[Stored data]
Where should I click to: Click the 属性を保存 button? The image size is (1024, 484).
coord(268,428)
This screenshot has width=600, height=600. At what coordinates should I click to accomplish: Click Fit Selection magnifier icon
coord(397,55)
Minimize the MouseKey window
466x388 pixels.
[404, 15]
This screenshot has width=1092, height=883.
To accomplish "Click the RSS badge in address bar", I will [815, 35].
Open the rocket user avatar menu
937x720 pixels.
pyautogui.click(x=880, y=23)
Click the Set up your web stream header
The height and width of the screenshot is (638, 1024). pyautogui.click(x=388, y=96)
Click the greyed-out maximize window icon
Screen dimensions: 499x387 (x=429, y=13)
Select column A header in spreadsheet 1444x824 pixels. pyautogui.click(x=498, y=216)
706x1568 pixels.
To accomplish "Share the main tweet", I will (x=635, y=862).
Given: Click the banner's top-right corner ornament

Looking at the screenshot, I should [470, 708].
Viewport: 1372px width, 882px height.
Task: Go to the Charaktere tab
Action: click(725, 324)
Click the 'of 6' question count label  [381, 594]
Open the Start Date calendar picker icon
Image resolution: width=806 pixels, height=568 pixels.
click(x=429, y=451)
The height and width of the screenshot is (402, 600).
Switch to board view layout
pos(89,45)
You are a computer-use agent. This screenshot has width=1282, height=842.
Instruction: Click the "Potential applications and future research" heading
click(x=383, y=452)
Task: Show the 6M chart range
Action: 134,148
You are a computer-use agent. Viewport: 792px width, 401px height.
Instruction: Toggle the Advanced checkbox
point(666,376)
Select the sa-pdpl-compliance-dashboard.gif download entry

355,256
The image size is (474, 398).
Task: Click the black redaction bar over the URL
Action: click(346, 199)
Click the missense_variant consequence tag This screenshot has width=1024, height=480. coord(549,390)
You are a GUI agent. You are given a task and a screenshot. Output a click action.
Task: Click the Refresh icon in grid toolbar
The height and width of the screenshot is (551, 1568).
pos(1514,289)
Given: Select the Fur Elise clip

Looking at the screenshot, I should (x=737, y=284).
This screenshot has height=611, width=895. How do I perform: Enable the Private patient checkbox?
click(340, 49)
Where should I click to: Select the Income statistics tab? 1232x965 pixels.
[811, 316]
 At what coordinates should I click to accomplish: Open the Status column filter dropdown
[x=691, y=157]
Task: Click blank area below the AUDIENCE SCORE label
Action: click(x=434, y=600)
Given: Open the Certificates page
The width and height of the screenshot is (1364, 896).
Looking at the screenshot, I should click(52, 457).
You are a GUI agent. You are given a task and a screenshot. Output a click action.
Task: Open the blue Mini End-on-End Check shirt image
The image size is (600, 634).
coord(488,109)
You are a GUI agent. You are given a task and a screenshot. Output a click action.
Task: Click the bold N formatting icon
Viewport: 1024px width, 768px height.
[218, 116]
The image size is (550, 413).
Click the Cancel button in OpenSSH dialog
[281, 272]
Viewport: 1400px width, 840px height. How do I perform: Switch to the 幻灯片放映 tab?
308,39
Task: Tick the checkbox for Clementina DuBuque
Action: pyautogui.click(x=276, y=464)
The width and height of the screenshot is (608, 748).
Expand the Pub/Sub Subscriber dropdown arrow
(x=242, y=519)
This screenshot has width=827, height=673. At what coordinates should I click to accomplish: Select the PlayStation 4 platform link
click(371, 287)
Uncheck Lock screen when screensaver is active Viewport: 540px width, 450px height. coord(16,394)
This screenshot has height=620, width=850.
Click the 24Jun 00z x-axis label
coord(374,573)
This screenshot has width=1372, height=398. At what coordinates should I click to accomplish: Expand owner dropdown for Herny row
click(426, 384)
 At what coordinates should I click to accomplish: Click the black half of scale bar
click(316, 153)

— EXERCISE GOAL —
After locating the line that contains "This screenshot has width=1092, height=883.", please copy exactly every line from the start of the records through it, and nothing else.

— YOUR SOLUTION —
Where should I click to: Click the 属性を保存 button? The image size is (1024, 484).
coord(268,428)
This screenshot has width=600, height=600. At what coordinates should I click to accomplish: Click Fit Selection magnifier icon
coord(397,55)
Minimize the MouseKey window
466x388 pixels.
[404, 15]
This screenshot has width=1092, height=883.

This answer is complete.